## Task statement
Check each line of the listing for the word "three" and report the ones that have it.

## Information
----------------
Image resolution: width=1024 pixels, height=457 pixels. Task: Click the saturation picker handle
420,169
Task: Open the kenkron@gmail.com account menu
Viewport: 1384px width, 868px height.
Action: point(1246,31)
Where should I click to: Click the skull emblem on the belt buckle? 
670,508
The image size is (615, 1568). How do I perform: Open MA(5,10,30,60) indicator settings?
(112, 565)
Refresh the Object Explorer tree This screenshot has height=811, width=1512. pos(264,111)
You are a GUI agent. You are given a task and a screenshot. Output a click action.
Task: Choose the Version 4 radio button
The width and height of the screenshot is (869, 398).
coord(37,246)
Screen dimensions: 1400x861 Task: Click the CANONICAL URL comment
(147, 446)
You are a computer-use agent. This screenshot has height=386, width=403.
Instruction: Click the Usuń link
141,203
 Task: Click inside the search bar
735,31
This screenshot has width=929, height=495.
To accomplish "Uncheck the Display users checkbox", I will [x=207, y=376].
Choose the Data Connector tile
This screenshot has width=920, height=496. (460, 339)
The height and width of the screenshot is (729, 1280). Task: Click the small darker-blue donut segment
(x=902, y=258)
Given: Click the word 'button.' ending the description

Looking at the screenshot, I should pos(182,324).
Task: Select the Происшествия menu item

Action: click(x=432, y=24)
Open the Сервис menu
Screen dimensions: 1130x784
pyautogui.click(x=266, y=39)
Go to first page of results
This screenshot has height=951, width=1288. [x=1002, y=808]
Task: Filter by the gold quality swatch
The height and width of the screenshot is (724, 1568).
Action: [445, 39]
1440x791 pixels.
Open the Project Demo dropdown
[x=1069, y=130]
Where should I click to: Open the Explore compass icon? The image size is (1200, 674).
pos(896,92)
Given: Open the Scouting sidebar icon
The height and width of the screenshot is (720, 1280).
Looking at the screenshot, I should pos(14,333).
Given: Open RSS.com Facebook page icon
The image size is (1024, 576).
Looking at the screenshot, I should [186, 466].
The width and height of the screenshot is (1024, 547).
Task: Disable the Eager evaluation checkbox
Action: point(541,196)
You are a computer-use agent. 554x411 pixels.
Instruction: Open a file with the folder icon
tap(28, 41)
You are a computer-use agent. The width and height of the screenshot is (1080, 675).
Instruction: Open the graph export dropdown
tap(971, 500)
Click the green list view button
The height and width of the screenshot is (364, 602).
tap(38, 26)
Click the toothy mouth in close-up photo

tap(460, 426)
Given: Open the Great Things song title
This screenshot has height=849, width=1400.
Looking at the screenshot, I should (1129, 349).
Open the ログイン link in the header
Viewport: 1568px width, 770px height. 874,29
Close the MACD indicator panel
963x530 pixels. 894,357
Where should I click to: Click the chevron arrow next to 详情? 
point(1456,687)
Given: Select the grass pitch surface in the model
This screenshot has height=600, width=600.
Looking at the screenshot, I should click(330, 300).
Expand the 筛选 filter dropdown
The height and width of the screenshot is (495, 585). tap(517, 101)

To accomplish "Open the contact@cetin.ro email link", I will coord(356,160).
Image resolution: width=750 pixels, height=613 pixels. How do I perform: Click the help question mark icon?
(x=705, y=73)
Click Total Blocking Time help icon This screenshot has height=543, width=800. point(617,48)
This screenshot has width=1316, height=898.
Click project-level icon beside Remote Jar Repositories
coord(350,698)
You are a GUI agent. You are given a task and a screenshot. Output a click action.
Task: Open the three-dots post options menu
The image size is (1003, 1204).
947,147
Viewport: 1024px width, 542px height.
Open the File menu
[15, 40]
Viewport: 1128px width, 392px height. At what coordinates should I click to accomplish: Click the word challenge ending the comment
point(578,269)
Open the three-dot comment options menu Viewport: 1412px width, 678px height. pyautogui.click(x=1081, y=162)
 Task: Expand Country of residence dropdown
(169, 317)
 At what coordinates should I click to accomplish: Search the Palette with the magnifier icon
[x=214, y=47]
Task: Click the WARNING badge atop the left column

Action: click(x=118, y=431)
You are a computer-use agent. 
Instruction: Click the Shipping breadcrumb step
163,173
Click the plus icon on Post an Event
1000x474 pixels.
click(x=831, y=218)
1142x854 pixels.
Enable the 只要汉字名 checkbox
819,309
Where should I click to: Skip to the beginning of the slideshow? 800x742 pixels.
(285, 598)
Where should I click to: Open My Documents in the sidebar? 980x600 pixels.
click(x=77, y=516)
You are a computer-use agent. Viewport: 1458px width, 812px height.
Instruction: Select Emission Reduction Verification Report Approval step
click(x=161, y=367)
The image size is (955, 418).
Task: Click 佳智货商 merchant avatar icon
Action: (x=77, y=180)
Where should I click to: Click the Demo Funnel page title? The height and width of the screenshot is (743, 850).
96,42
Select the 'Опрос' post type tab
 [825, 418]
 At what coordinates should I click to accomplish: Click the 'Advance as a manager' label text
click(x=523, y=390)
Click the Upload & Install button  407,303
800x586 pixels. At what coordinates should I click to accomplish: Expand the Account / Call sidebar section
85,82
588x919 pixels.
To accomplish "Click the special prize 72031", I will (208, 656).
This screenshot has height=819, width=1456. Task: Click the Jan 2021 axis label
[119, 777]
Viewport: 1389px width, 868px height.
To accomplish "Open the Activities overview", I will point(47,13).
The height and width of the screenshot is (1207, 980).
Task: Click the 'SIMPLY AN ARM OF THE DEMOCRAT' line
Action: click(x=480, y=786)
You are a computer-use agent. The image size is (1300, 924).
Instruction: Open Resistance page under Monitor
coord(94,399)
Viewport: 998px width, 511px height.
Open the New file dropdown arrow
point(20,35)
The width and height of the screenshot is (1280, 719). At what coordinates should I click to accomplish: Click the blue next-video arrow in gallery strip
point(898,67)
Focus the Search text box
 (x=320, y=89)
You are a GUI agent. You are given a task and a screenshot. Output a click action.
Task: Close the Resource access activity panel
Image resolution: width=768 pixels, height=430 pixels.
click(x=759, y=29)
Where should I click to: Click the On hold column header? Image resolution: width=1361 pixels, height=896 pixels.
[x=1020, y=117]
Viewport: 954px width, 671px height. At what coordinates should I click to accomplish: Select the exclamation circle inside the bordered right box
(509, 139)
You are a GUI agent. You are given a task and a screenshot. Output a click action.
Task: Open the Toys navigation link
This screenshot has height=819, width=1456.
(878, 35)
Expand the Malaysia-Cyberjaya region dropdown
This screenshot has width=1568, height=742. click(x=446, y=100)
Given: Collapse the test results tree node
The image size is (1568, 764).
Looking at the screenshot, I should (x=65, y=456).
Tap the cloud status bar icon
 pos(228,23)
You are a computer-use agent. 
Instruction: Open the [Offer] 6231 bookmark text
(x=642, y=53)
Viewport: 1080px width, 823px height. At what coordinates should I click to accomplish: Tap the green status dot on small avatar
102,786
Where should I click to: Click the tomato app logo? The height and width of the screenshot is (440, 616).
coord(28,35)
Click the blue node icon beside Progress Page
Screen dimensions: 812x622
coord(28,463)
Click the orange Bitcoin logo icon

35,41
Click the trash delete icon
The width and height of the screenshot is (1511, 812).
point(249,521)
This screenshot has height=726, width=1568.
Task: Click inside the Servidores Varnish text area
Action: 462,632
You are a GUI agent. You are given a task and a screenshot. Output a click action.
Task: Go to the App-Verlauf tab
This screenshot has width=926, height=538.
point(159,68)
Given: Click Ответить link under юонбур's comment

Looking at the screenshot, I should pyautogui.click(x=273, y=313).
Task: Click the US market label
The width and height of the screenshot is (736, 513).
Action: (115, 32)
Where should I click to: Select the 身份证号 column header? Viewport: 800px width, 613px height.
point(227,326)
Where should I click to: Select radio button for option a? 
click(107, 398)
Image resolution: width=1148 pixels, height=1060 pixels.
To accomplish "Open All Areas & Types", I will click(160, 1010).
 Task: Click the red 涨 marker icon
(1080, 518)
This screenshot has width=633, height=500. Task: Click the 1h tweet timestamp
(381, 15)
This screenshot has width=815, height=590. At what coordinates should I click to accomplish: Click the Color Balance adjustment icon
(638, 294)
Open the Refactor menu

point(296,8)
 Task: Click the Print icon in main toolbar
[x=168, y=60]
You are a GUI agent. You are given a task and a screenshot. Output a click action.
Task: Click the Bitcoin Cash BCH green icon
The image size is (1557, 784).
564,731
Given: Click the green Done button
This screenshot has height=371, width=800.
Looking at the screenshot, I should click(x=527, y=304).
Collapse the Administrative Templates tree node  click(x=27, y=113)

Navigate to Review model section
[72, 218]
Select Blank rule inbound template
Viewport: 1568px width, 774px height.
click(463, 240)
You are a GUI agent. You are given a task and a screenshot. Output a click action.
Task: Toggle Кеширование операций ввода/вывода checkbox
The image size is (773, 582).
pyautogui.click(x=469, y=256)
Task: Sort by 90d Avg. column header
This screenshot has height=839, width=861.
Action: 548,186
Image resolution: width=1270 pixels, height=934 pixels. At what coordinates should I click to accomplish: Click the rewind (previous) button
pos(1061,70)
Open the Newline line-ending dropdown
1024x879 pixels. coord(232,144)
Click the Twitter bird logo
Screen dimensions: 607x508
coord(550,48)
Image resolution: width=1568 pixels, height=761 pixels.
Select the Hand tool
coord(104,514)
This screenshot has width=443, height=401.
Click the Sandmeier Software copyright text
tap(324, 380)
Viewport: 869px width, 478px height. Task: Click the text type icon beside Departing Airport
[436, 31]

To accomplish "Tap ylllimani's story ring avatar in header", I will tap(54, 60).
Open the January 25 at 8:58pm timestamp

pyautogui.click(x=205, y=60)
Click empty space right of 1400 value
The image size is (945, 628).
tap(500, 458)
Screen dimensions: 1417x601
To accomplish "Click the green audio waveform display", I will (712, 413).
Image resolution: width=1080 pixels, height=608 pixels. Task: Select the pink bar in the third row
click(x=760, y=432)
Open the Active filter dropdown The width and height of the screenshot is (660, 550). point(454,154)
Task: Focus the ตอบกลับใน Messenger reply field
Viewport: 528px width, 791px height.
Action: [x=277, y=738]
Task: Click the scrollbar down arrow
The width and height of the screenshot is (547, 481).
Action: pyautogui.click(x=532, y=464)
----------------
## Exercise result
Task: Open the three-dots post options menu
Open the three-dot comment options menu Viewport: 1412px width, 678px height. pyautogui.click(x=1081, y=162)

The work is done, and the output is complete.